[数据集记录]
= = =

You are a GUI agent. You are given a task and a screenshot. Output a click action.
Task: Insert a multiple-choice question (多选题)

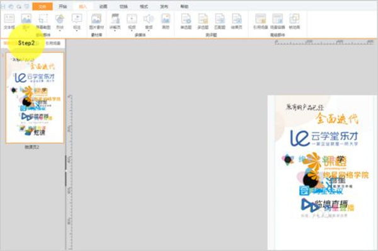[x=203, y=21]
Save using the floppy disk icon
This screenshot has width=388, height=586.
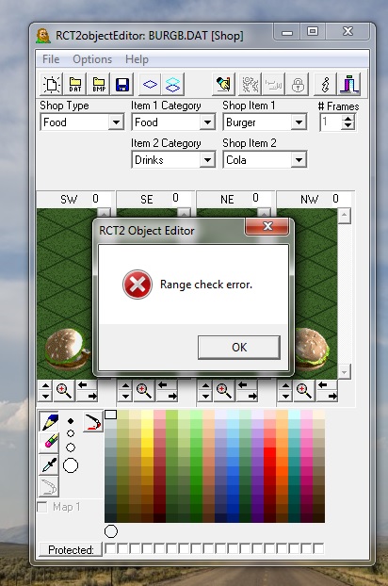tap(122, 84)
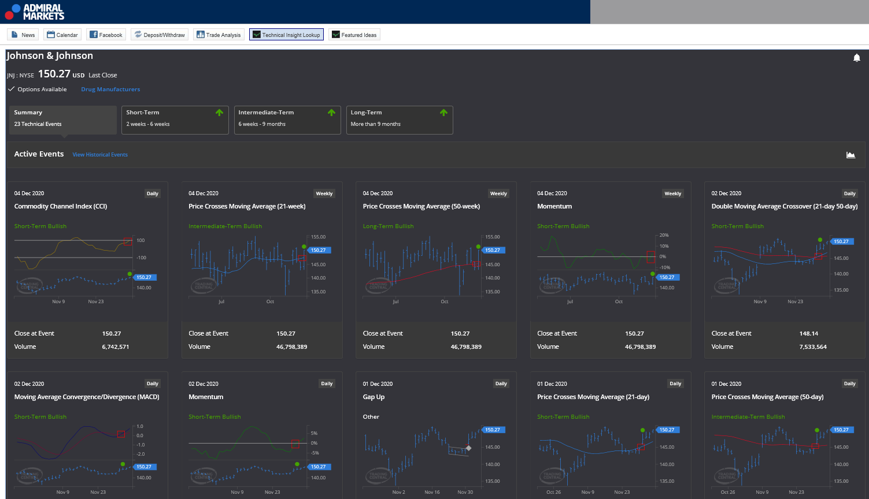Open the Gap Up event card
The height and width of the screenshot is (499, 869).
[436, 435]
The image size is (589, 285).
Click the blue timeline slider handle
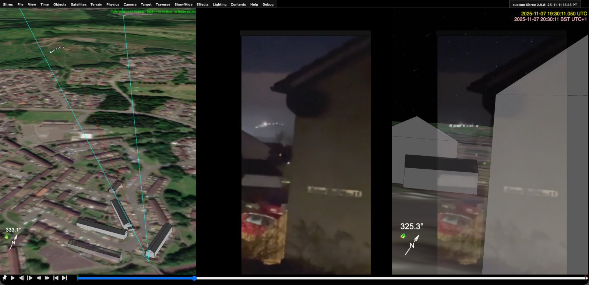click(194, 278)
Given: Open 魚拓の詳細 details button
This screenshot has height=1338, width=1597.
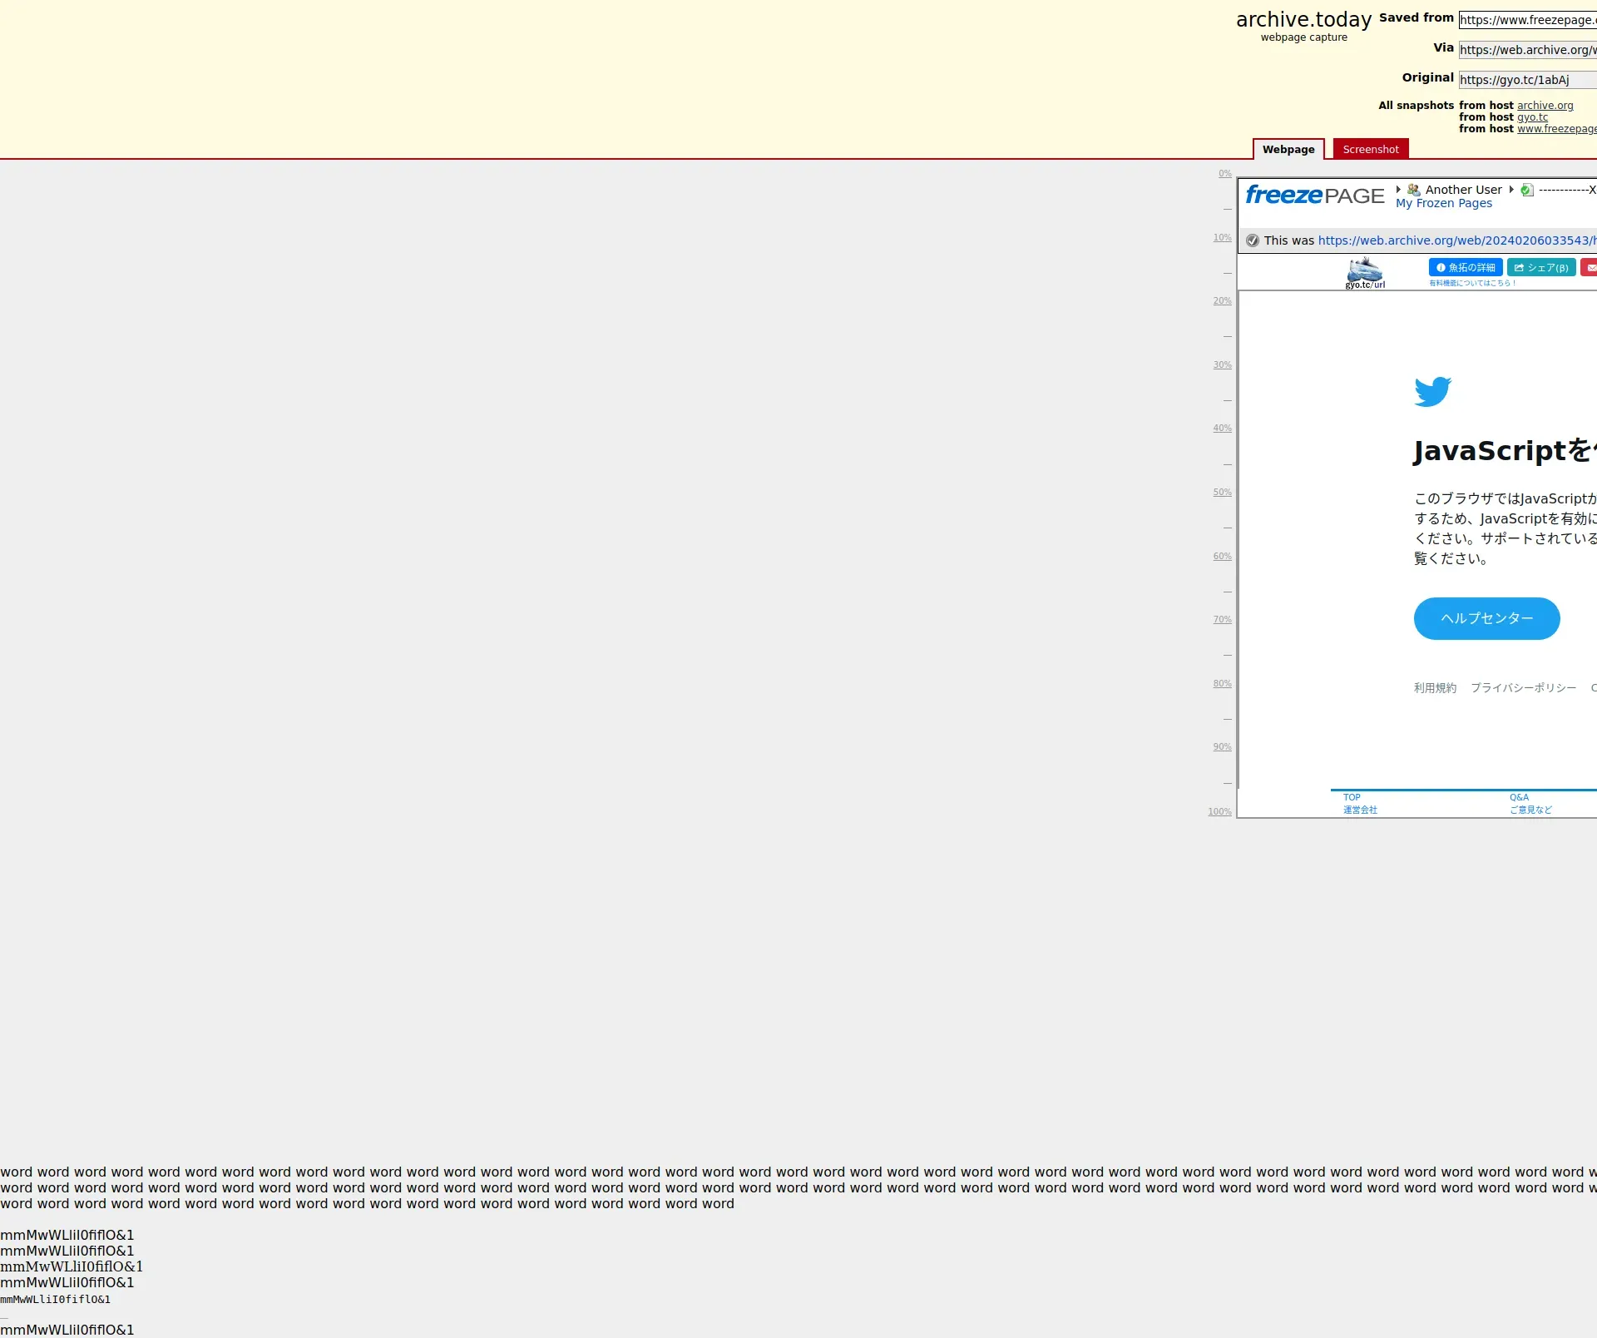Looking at the screenshot, I should tap(1465, 268).
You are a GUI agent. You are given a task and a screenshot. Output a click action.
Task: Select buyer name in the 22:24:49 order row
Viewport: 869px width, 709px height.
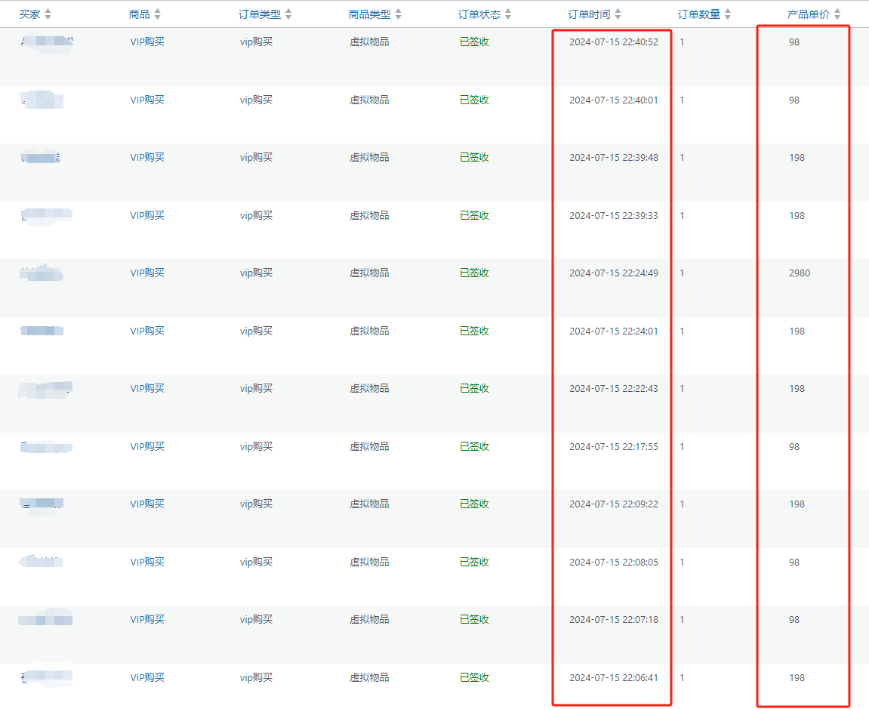click(42, 273)
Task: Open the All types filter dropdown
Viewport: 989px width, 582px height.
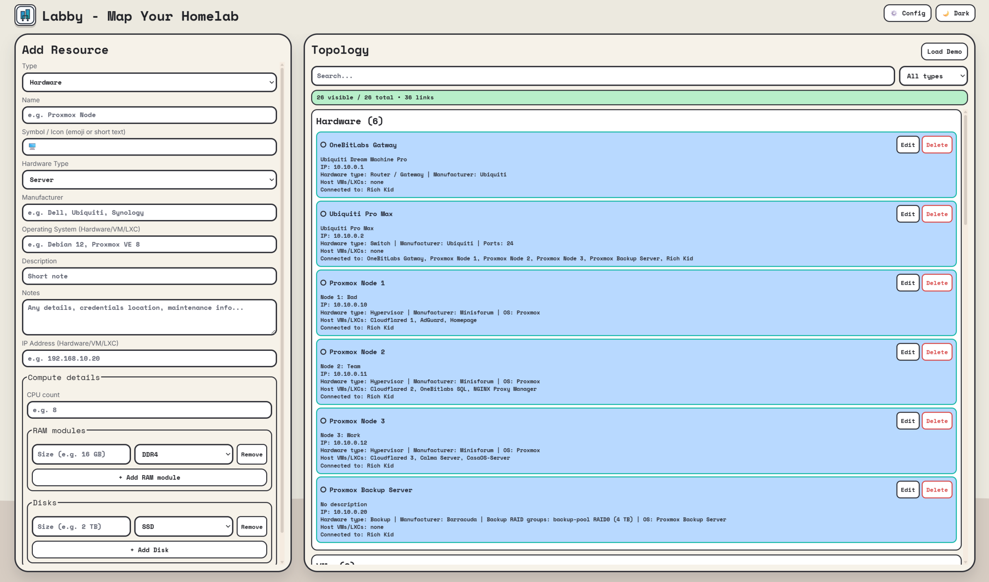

= = =

请逐字返回以上全部记录，图片不要包含在答案中。

→ 作答:
You are a GUI agent. You are given a task and a screenshot. Output a click action.
Task: Insert a multiple-choice question (多选题)

[x=203, y=21]
Save using the floppy disk icon
This screenshot has width=388, height=586.
tap(122, 84)
Open the Gap Up event card
The height and width of the screenshot is (499, 869).
[436, 435]
The image size is (589, 285).
Click the blue timeline slider handle
click(194, 278)
Given: Open 魚拓の詳細 details button
This screenshot has height=1338, width=1597.
Looking at the screenshot, I should tap(1465, 268).
You are a GUI agent. You are given a task and a screenshot. Output a click action.
Task: Select buyer name in the 22:24:49 order row
Viewport: 869px width, 709px height.
click(42, 273)
Task: Open the All types filter dropdown
Viewport: 989px width, 582px height.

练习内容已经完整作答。